La ópera prima del cortometrajista, montador y realizador de videoclips Juan Miguel del Castillo, nos lleva a un pasado más que cercano (2012) y aún no superado, personificando en Rocío, una joven madre sin familia ni trabajo, a toda esa gente en nuestro país que vive al borde de la indigencia y la exclusión social. Techo y comida funciona como documento y radiografía no solo de una situación general, sino de un lugar muy concreto: la acción transcurre en Jerez de la Frontera, localidad en la que Del Castillo lleva a cabo una recreación de la vida en provincias, y la falta de privacidad en las mismas. Esto genera un silencio que aprisiona a sus habitantes, avergonzados de que cualquiera que les conozca pueda verles en una situación límite, algo que el director ya exponía en su premiado trabajo Rosario (2005).
Rocío tiene que luchar por mantener a su hijo y su casa mientras las circunstancias se ponen cada vez más en contra, lo cual transmite una angustia real que recuerda a la de Dos días, una noche (2014), película de los hermanos Dardenne con la que Techo y comida tiene no pocas similitudes. Entre ellas, nos encontramos con dos trabajos desprovistos de artificios en los sus protagonistas llevan a cabo una carrera a contrarreloj por conseguir una estabilidad que nunca llega; odiseas cotidianas que se antojan inútiles, y en las que resulta imposible mantener la dignidad a ojos de los demás.

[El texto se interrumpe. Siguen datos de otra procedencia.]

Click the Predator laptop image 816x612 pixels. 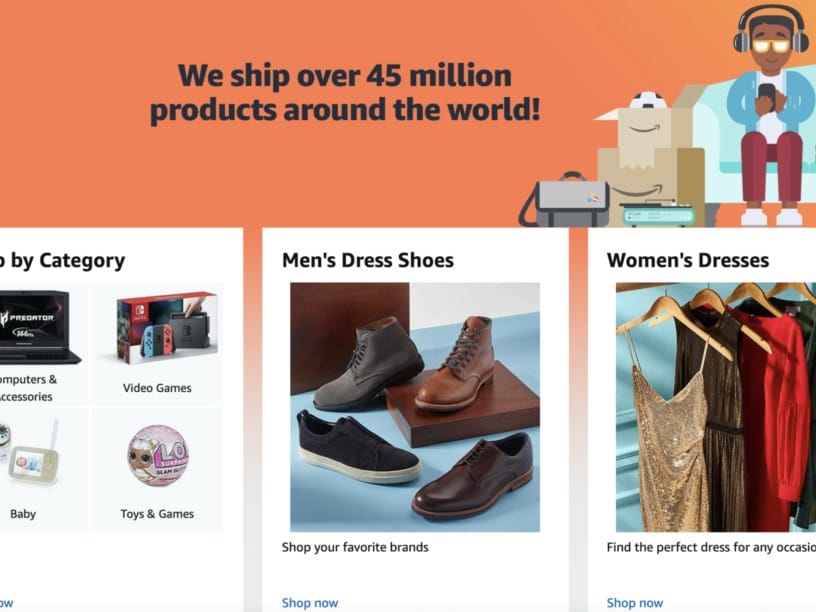[x=38, y=326]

En este sentido, la narración de Techo y comida es también consecuentemente repetitiva: vemos con desesperación el día a día de Rocío y su hijo, en un estado que no avanza y en el que todo lo que hace no sirve para nada.
La cuestión de que la protagonista sea una veinteañera también sirve para dejar en evidencia la falta de oportunidades y de aspiraciones de los jóvenes hoy en día, uno de los temas más tratados en el cine español actual, y que tenía otro de sus ejemplos más crudos en Hermosa juventud (2014) de Jaime Rosales; pero mientras que aquella hacía un alarde del naturalismo más directo, Techo y comida, aun impulsada por ese realismo dardenniano que comentábamos, potenciado además por la adecuada falta de música (algo que también se agradecía en la triunfadora en el Festival de Málaga A cambio de nada, de Daniel Guzmán), en ocasiones resulta algo forzada para fomentar y remarcar la denuncia social.

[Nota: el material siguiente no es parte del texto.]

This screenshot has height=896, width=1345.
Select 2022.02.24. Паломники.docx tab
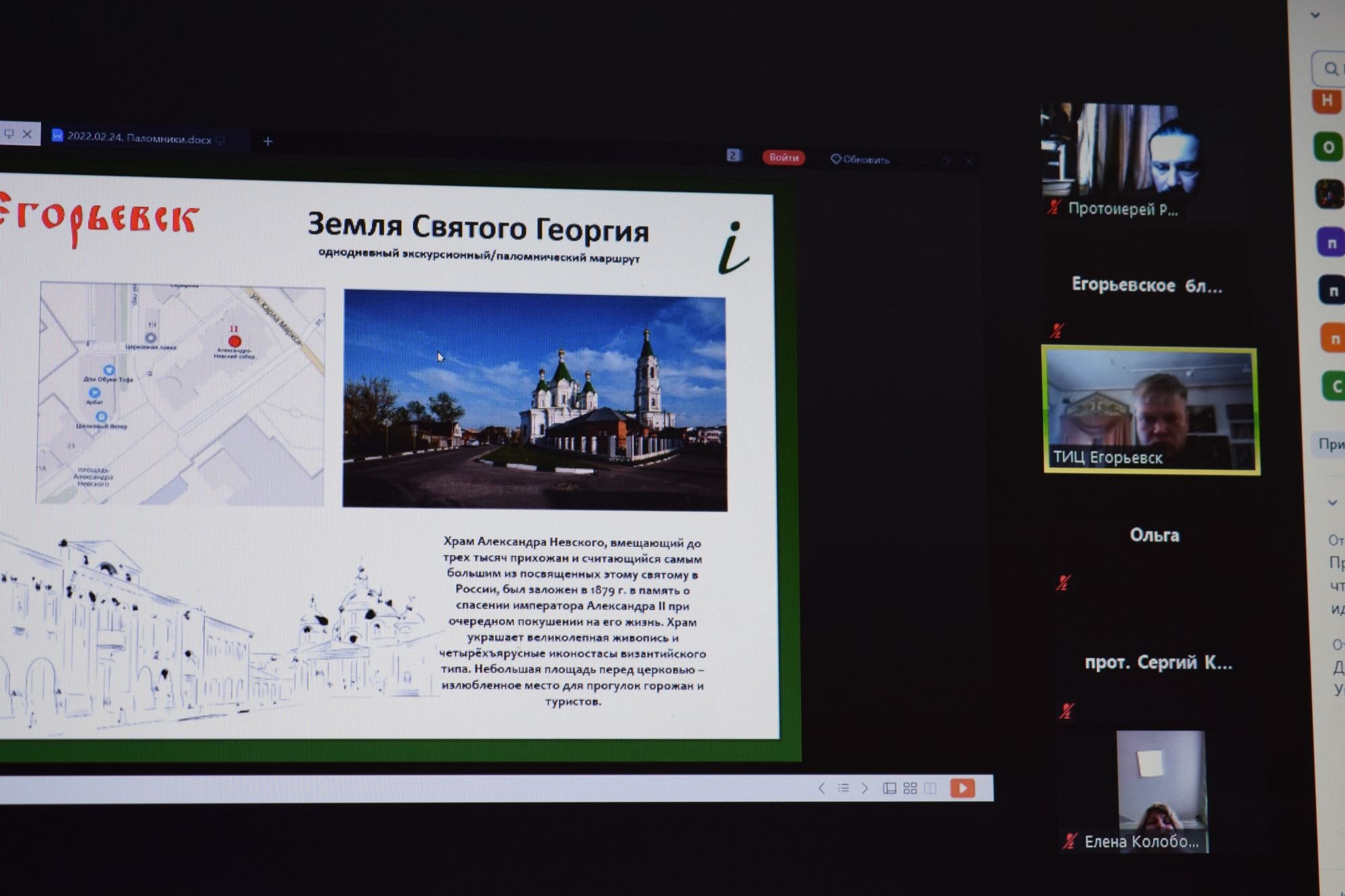pyautogui.click(x=139, y=138)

De hecho, del Castillo deja poco espacio a la ambigüedad moral con unos secundarios que no son personajes definidos, sino meros estereotipos que le sirven para representar los conceptos que le interesan: la mujer que habla de lo mal que está el país, la vecina que ayuda, el casero déspota, la madre del colegio entrometida… En este sentido, quizás hubiese sido mejor que todos los momentos en los que no aparecen en solitario una entregada Natalia de Molina y el niño Jaime López (que son, sin duda, los que mejor funcionan en la película) fueran como los de la visita al abogado, al que solo oímos, y nunca llegamos a ver ante la cámara; una sombra más que rodea a Rocío, la cual nos implora en un primer plano desgarrador.
En cualquier caso, Techo y comida toca las fibras necesarias para implicar en aquello que cuenta. Y aunque impone su postura con cierto dogmatismo, consigue que el espectador reflexione sobre el progresivo hundimiento de un país en el que la (supuesta) unidad, manifestada, por otra parte, solo en momentos puntuales (como un partido de fútbol), queda rota por el egoísmo, la ceguera y la indiferencia hacia los problemas de los demás.